--- Start of Page extract ---
7. Secure Your Building’s Perimeter
The perimeter of your property, like your parking lot, could be at risk of traffic accidents. You can’t improve road safety by yourself, but you can prevent it from affecting people on your property. By installing measures like barriers and bollards, you can protect employees and visitors from out-of-control vehicles.
Collisions between vehicles and buildings cause 400 injuries a year, not to mention the costs of repairs. A collision barrier like a series of bollards can stop vehicles before they run into your building, and more importantly, the people in it.
8. Destroy Old, Sensitive Documents
Depending on the nature of your company, you could be working with some sensitive information. Things like customer or employee information could be harmful if leaked, so take care of it. Once done with a document or piece of information, destroy it so that it can’t fall into the wrong hands.
You can use a paper shredder to dispose of any physical records. For digital files, you can use a secure erase tool instead of the “delete” option.
9. Practice Safe Password Management
Make sure that you and your employees use strong, varied passwords for all your accounts. Passwords provide easy access into a system, so you want to keep those secure. Unfortunately, 65% of users reuse passwords across multiple sites.
Stress the importance of safe password management to your employees to avoid this vulnerability. You may even consider using a password manager to help workers create and keep track of passwords.
10. Test Your Security Systems
After you’ve installed a security system you’re confident in, make sure you test it. For cybersecurity systems, you can run penetration testing to see how it holds up against simulated threats. For your physical security, you can run drills to see how everyone remembers what to do.
It’s worth revisiting your security protocols now and then, too. Your needs and resources may change, and if they do, you should update your security to match them.
Security Should Be a Priority for Any Business
No matter what size or type of company you run, you need to take security seriously. There are too many risks, both digital and physical, to ignore in today’s business world. Follow these 10 steps and take security into your hands today.
--- End of Page extract ---
- **Challenge**
From the business security tips above, return the passage between "7. Secure Your" and "people in it.", inclusive, copied word for word.
--- Start of Data segment ---
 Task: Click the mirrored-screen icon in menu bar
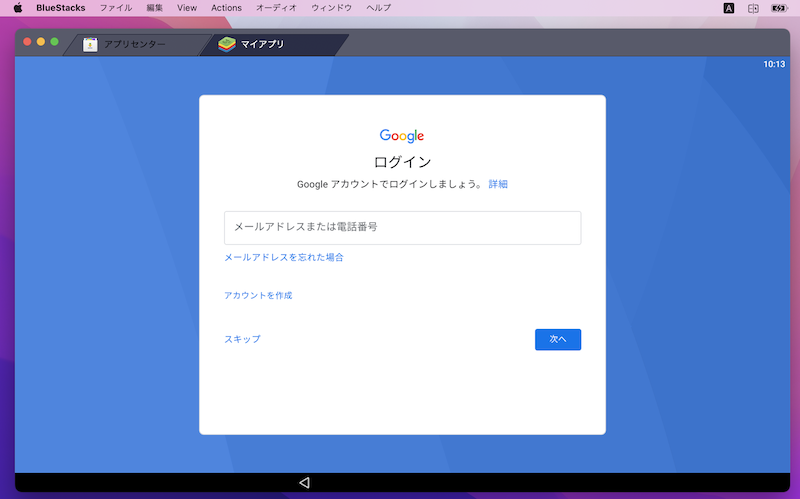753,7
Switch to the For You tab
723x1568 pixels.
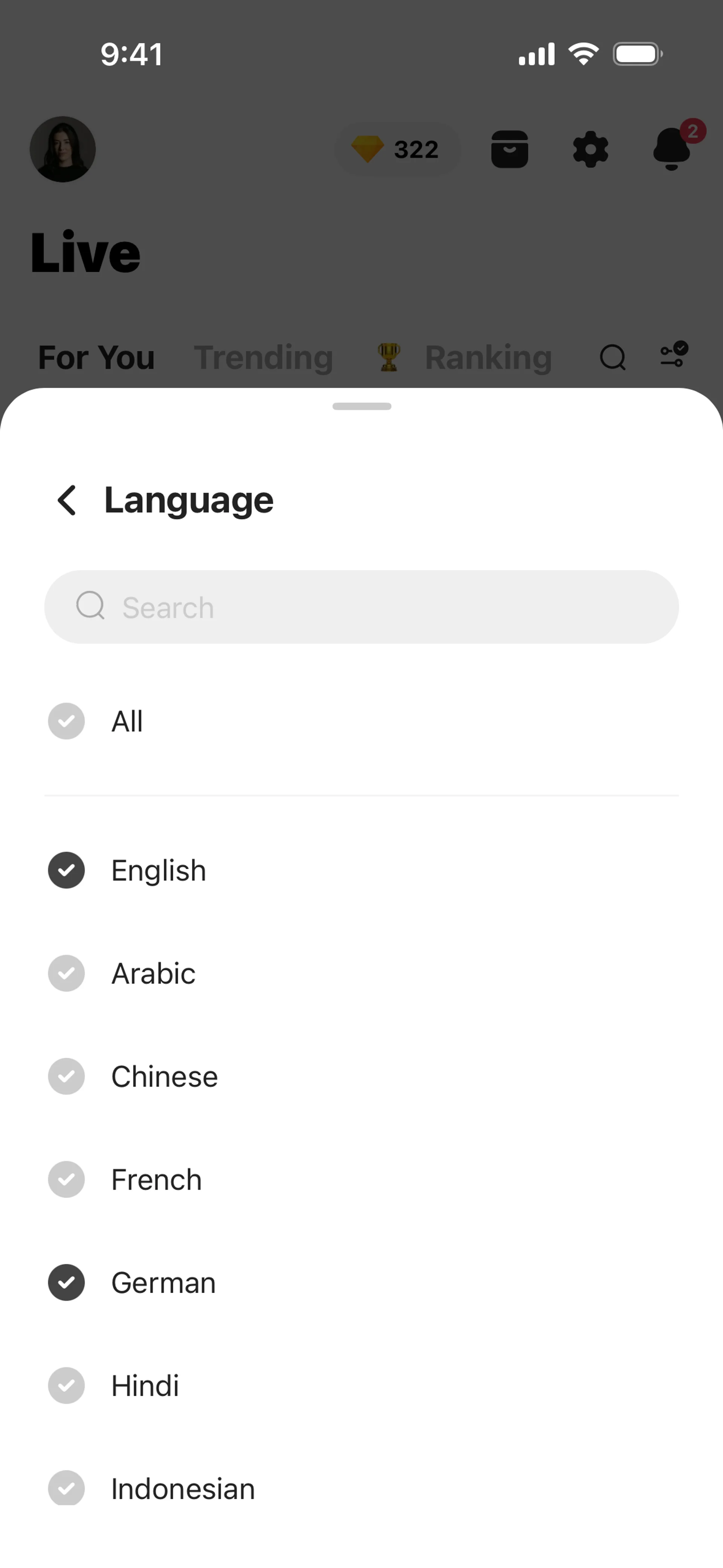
--- End of Data segment ---
- **Answer to this task**
7. Secure Your Building’s Perimeter
The perimeter of your property, like your parking lot, could be at risk of traffic accidents. You can’t improve road safety by yourself, but you can prevent it from affecting people on your property. By installing measures like barriers and bollards, you can protect employees and visitors from out-of-control vehicles.
Collisions between vehicles and buildings cause 400 injuries a year, not to mention the costs of repairs. A collision barrier like a series of bollards can stop vehicles before they run into your building, and more importantly, the people in it.